I must be honest: this winter I’ve only gone out to help Dan on the house a handful of times. Blame the baby, the kids and the weather. But Dan has been out there in snow and sub-zero temperatures, faithfully plodding away. We try to keep him well fed and warm when he’s back in the kitchen- we’re holding down the fort.

Right now Dan is working on the floors. After leveling the gravel and laying vapour barrier he is putting in recycled styrofoam insulation- some 3 inch rigid and some old tree plug trays which we’re also using in some walls. We got them for pennies each and prevented them from heading to the landfill. 

On top of the styro he’s laying 2×4 floor joists. Attached to those will be radiant floor heating tubes, and then the whole thing will be filled in with sand to replace concrete as a thermal mass. It’s a bit of an experiment as nowhere have we seen this done. Laid on top if it all will be 1.5 inch thick reclaimed fir flooring. The pipes for the flooring will be run through a coil in the wood stove to heat them.  We are looking forward to having a toasty wood floor to stretch out on!

This is really the first winter since moving here that Zena and I haven’t spent every evening pouring over building plans. In our first few years we would hunker down in the shack with sharpened pencils and graph paper and sketch out version after version of our dream home. It changed a lot: at first we had a different building site, then our building priorities changed, some designs were un-buildable, or un-roofable, and finally Zane’s leaving the project meant another re-haul of the design. We created countless versions of “THIS IS IT!” designs, models and all. Though the process was time-consuming, I think we really got a sense of what we wanted in layout. We constantly referred to A Pattern Language (Alexander, Ishikawa, Silverstein) http://patternlanguage.com as well as other home building books (including The Hand-Sculpted House (Evans, Smith, Smiley), for advice and inspiration.

It was a relief when we finally settled on the ultimate design. We could finally then start the harder work of collecting materials (hours now on Used Victoria and Used Nanaimo), working out a loose budget, and figuring out the how-to-build part of it.
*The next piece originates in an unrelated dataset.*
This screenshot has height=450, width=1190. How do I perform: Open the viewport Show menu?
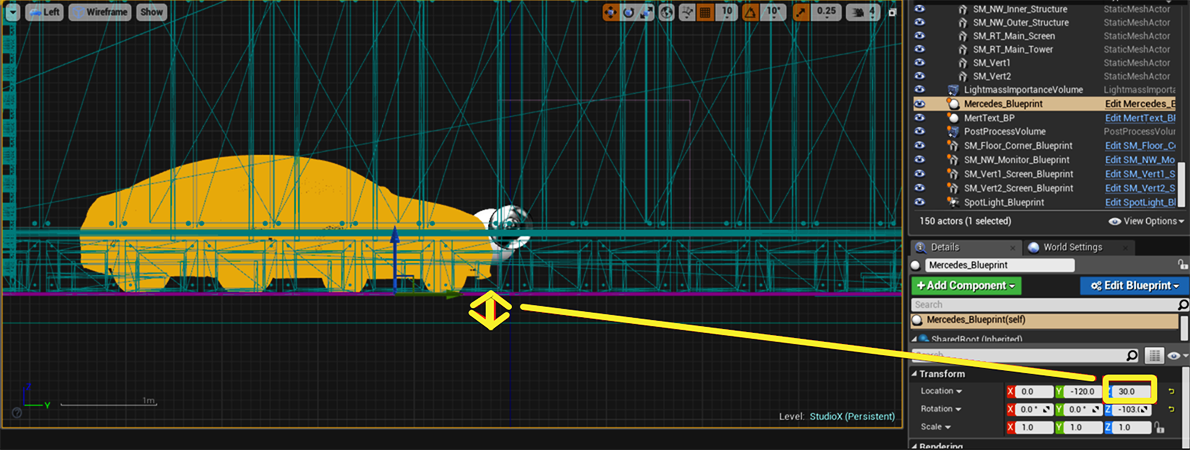(151, 12)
Dan has done most of that; thankfully he has a math brain!

The main job that we girls were doing last fall was the cob wall. Cob is a mixture of sand, clay and straw which is piled onto a foundation and sculpted into thick walls. Our south wall is about 30 feet long and made all of cob. Thankfully we had a bobcat come in to mix up the cob (doing it by hand (or foot) takes forever) but we didn’t get it started until August last year and were not done when the temperatures started dropping in November. The last few feet that we did in the fall still are not dry as you can see in the photo.

So it goes without saying that we put a hold on adding more cob to the wall (despite the huge pile that we have mixed and tarped waiting). Now it’s just a matter of waiting for warmer weather to put up the last foot or two. Warmer weather will also allow us to proceed with the light-clay wall which circles much of the north side of the house.  So for now, we’ll continue to help Dan when we can, and keep on holding down the fort!